Two excavation areas (A, B) were opened at either end of the trench, which extended in a north– south direction for a distance of 300 m. Three squares were opened in Area A, which was near the well and c. 80 m from the tell (map ref. 21430–40/75330–40); the discovered finds contribute to our understanding of the settlement distribution beyond the tell in ancient times, prior to the construction of the ramparts in the Middle Bronze Age and the Persian period. Two squares were opened in Area B, c. 250 m north of the tell (map ref. 21430–50/75365–70), where a section of a wide Roman road was discovered, possibly an imperial highway that should be conserved.
Square A1 (max. depth 1.5 m). Soil accumulations that contained many fragments of pottery vessels from different periods were exposed; no architectural remains were discovered. The potsherds included bowls (Fig. 2:1), a churn (Fig. 2:2), jar handles (Fig. 2:3, 4) and a hole-mouth jar (Fig. 2:5), characteristic of the Early Chalcolithic period (fifth millennium BCE), which were found scattered throughout the square; gray-burnished bowls (Fig. 2:6–8) and two hole-mouth jars (Fig. 2:9, 10) from Early Bronze Age IA were discovered in the middle of the square. The accumulations in the middle of the square also contained a few potsherds from the Middle and Late Bronze Ages and Iron Age II (not drawn). Most of the finds were recovered from the upper layers of fill in the square and included mostly fragments of jars (Fig. 2:11, 12) from the Persian period (fifth–fourth centuries BCE). Several flint artifacts were found, including a retouched object covered with patina (Fig 3:1) that dated to the Paleolithic period; a chisel (Fig 3:4) from the Early Chalcolithic period and two knapped artifacts of beige flint, a blade fragment (Fig. 3:5) and a flake (Fig. 3:6), which probably belonged to a Canaanean blade industry of the Early Bronze Age. A cube-shaped bronze weight (18×19×20 mm, 27.64 g; Fig. 4) was discovered in the soil accumulations and a bronze coin from the time of Ptolemy I (305–285 BCE), minted in Egypt (IAA 106435), was found on the surface.
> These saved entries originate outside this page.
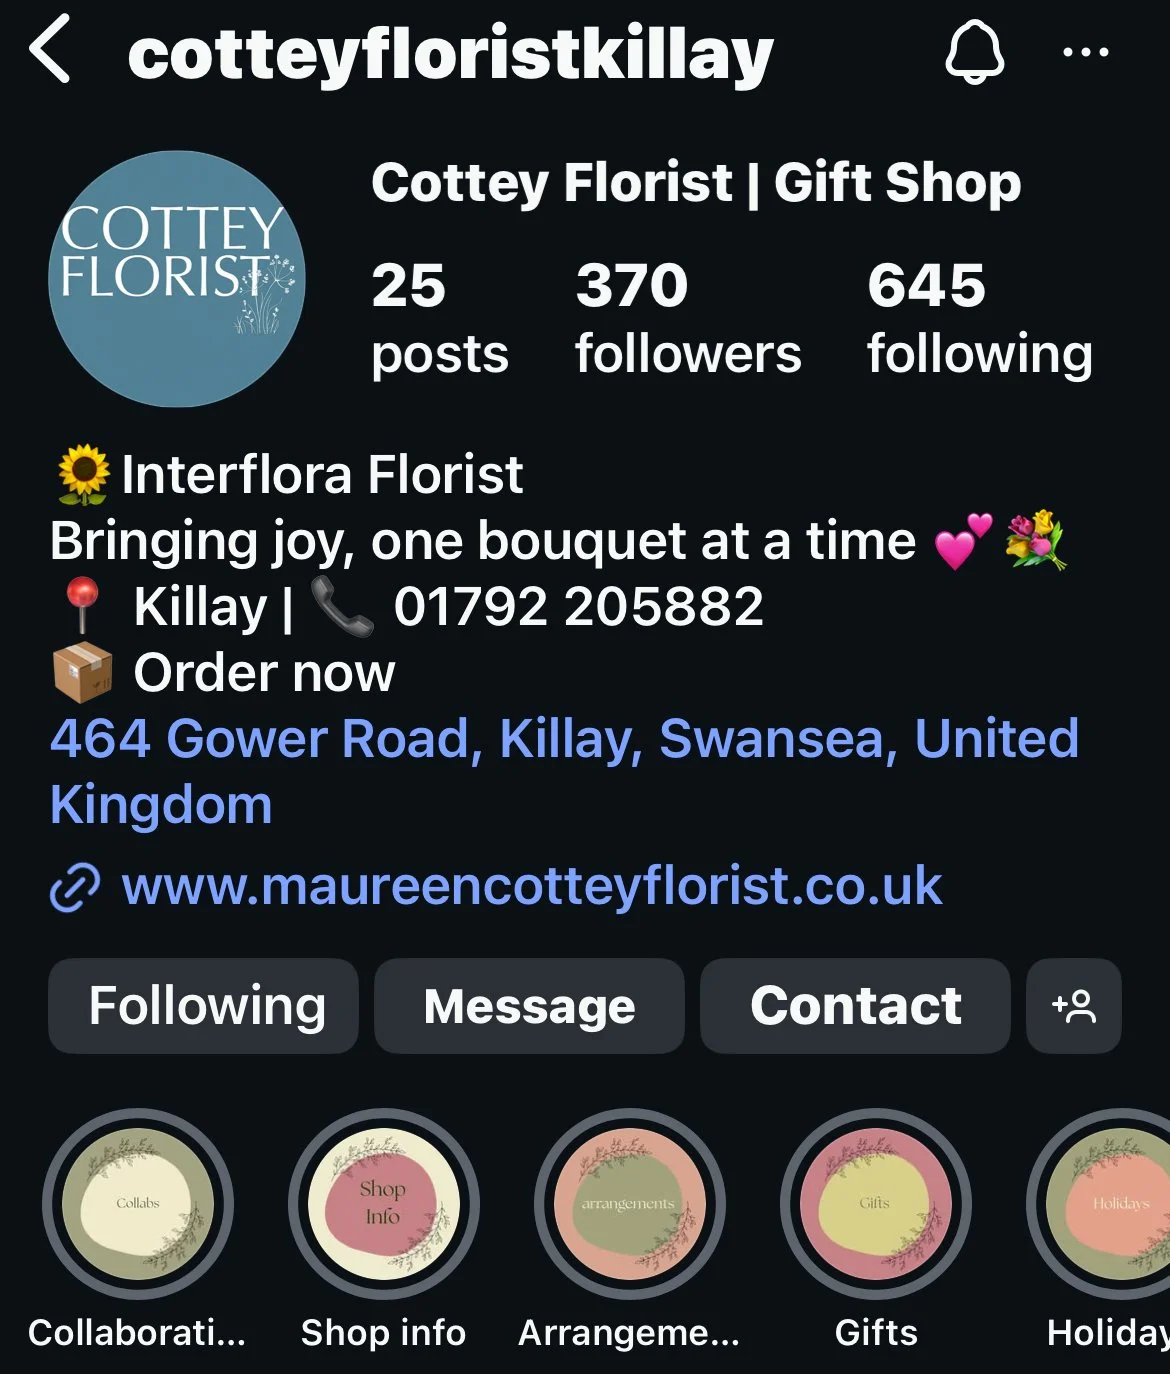Tap the Message button
The width and height of the screenshot is (1170, 1374).
tap(529, 1006)
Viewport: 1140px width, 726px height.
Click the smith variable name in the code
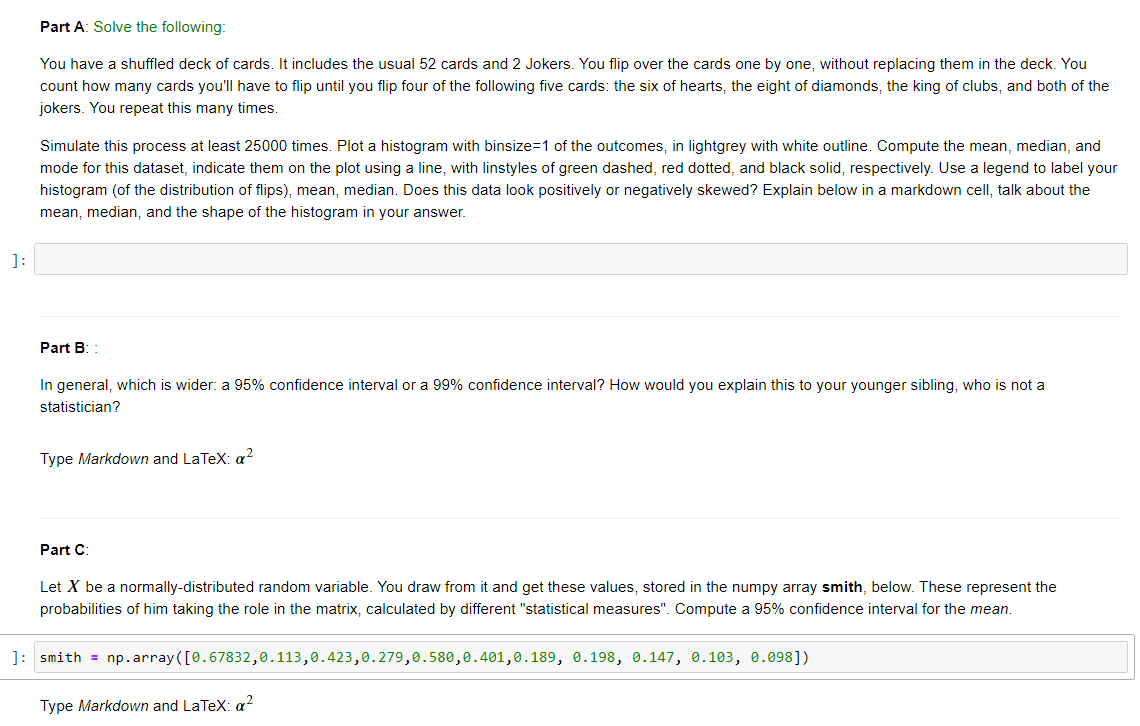(58, 657)
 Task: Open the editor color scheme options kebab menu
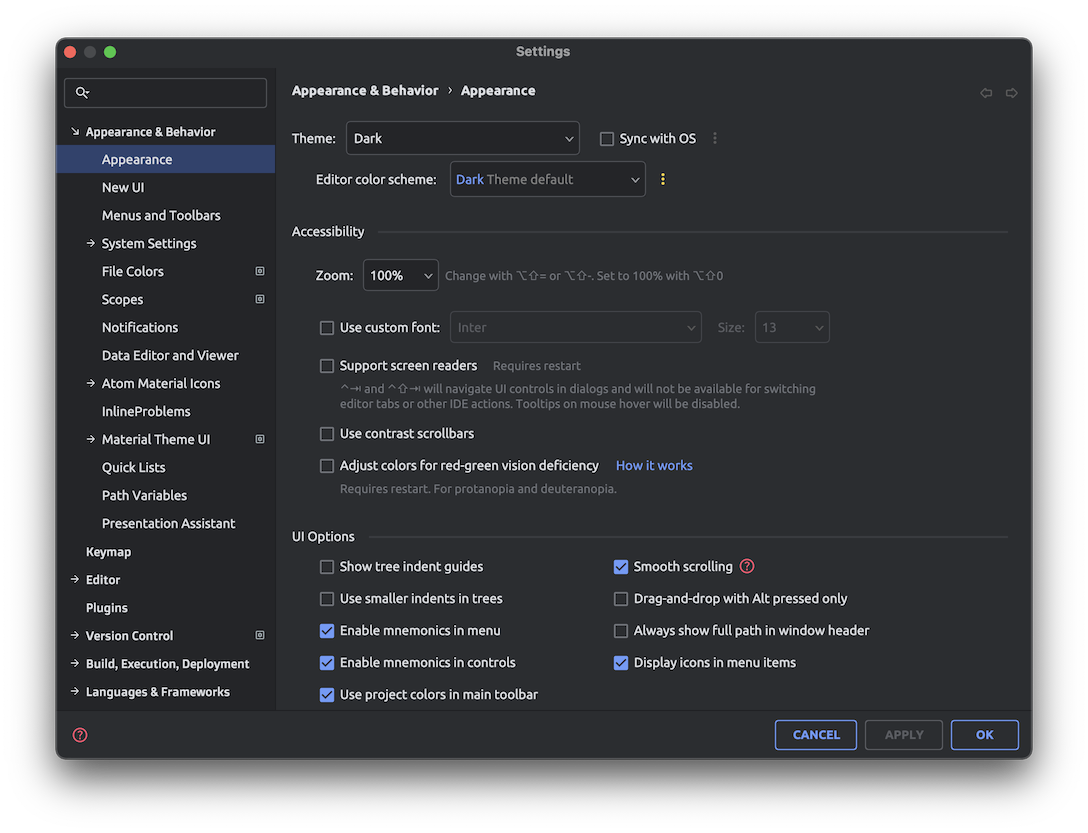pos(663,178)
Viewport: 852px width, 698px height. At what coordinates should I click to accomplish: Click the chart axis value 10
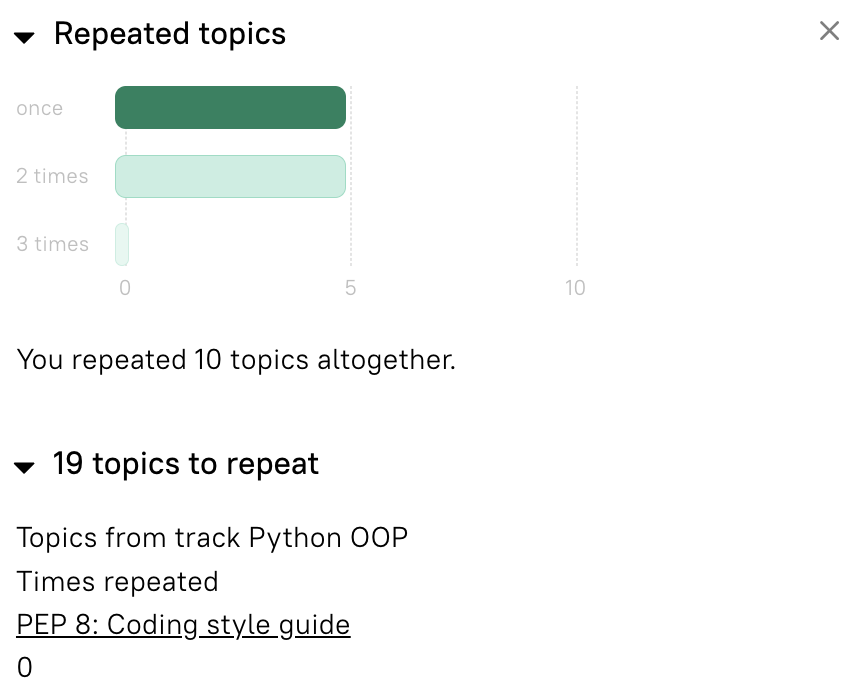(575, 288)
Square A2 (5×12 m; Figs. 5, 6). Part of a building foundation (W102, W103, W110), built of medium and large fieldstones, was exposed; it was set on virgin soil and preserved a single course high. The structure was dated to the Persian period, based on scant ceramic finds that included fragments of jars from this period.
Square A3 (4×5 m; Figs. 7, 8). A section of a wall (W118), built of medium-sized fieldstones (0.15×0.25 m), was exposed. A tamped-earth floor (L114) that extended south of the wall was covered with a layer of soil (L111) that contained a rich assemblage of pottery vessels from the Persian period. These included a krater (Fig. 9:4) and a Miletus-type amphora (Fig. 9:12) that dated to the fifth–fourth centuries BCE. The accumulations of light brown soil (L116) that abutted the northern side of W118 contained potsherds from the Persian period, including a rim and two bases of mortaria (Fig. 9:1–3), cooking pots (Fig. 9:6), a stand (Fig. 9:7), hole-mouth jars (Fig. 9:8, 9), jars (Fig. 9:10, 11), an open lamp (Fig. 9:13) and a fragment of a unique handmade vessel with a square cross-section that is decorated with buttons (Fig. 9:14). Similar potsherds were collected throughout the square and close to the surface (L106) where many jars and cooking pots (Fig. 9:5) were found. A few flint artifacts were also gathered, including a bladelet core (Fig. 3:2) that should probably be attributed to the Epipaleolithic period and a sickle blade (Fig. 3:3) from the Early Chalcolithic period.
Square B1 (10×10 m; Figs. 10, 11). A well-built section of a Roman road (width 8.6 m), consisting of a uniform surface of various size fieldstones, was revealed. Only the eastern curb of the road, constructed from headers and stretchers, had survived, and the raised central portion of the road (spina) was built of a row of neatly hewn stones. The western curb had sunk in antiquity and was recently damaged by mechanical equipment. The curb sinking resulted in making the road narrower. This was repaired with a row of stones, built as a terrace, which was preserved in the southwestern corner of the exposed section. The soil layers underlying the paved road were similar to those covering the road; they were rich in clay, which explains the ground heaving and the shifting of some of the road’s stones. The soil accumulation overlaying the road contained mostly worn fragments of pottery vessels, including jar handles from the Roman period (second–third centuries CE). This seems to be a section of the road that linked ‘Akko with Sepphoris and continued inland; the road probably turned northwest there, to bypass the Nahal Na‘aman marshes. The impressive structure and width of the road indicate that it was an important imperial highway. 
Square B2 (Fig. 10). This square was opened further along the course of the road, c. 30 m south of Sq B1. The road was not preserved here and only several medium and large fieldstones were found.